**Problem to work on**
State how many lines in the records below include the word "will". Give nothing but that number.

[Dataset]

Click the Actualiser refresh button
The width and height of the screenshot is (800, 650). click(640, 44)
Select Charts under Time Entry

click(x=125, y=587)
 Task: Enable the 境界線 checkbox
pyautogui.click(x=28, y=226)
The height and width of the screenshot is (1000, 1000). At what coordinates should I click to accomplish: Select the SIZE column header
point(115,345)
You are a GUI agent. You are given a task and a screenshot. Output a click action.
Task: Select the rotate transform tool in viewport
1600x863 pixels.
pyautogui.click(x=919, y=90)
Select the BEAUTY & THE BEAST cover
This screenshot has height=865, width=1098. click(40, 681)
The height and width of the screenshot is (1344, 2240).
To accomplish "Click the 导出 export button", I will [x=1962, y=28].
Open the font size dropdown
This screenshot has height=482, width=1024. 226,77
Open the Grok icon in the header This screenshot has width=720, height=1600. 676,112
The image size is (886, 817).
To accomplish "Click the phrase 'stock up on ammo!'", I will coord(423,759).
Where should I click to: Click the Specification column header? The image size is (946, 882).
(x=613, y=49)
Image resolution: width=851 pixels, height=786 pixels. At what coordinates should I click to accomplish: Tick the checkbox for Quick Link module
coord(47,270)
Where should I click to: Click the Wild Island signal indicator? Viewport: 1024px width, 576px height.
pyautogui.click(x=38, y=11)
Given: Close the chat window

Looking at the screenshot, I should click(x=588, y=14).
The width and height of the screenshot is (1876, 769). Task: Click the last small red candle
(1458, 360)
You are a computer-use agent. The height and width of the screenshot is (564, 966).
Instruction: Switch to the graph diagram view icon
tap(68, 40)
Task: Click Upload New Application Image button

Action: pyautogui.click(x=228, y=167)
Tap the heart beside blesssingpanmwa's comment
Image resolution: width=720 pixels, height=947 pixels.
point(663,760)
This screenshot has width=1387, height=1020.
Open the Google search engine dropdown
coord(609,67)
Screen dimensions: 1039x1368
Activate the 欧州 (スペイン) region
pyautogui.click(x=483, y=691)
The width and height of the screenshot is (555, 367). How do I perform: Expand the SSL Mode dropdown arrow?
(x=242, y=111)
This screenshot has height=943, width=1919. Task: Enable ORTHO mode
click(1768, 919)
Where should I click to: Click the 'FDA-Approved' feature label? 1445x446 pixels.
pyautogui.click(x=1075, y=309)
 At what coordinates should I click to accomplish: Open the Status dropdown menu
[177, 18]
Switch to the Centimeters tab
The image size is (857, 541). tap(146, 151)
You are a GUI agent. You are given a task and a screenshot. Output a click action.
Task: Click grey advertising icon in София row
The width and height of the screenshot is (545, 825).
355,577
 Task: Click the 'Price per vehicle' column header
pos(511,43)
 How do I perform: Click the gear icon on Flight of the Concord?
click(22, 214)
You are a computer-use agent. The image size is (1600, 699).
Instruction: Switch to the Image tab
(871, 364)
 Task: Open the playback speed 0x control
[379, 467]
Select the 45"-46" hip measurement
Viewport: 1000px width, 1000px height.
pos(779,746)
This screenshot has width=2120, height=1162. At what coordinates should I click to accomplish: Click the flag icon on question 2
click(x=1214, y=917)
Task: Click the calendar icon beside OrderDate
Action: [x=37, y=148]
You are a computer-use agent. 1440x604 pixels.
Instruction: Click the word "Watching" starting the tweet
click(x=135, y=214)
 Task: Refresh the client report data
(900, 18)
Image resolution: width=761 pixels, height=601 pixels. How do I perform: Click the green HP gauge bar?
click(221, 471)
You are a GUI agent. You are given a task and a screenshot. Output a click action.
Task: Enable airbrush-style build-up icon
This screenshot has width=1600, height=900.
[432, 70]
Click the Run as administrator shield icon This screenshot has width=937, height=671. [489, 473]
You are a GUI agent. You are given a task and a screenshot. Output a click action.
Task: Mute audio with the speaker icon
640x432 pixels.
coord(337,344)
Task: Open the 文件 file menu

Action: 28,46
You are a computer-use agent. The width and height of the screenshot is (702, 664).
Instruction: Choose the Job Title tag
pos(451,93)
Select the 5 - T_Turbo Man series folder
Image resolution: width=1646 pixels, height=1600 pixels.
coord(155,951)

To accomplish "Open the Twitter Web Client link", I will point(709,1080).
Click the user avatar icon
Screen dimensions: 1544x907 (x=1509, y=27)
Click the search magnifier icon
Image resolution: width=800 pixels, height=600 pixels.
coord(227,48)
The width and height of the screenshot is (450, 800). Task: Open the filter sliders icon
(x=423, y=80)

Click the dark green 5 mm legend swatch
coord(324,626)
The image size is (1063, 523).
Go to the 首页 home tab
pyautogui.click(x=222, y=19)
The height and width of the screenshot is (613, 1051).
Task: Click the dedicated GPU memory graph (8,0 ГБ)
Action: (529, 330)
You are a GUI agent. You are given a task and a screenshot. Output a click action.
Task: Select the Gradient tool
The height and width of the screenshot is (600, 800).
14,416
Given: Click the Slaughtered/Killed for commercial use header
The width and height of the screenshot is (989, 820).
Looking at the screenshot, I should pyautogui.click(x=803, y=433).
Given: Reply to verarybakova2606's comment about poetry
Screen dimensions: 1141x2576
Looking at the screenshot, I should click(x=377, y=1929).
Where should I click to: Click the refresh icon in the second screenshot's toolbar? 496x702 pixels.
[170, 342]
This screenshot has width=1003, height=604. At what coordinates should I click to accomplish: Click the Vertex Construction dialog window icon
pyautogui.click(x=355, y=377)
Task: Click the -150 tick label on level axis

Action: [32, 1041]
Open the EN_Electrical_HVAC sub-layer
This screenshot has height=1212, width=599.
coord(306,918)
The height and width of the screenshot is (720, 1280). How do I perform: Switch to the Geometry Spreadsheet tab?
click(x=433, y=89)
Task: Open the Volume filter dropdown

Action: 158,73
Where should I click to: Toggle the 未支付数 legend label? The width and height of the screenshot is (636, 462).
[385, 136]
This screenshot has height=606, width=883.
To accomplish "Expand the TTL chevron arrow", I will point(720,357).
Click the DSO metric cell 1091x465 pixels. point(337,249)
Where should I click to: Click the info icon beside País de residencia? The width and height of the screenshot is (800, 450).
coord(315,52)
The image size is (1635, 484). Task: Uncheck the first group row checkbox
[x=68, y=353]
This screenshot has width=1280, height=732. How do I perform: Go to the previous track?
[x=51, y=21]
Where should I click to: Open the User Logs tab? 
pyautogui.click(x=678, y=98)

[/Dataset]

**Task result**
4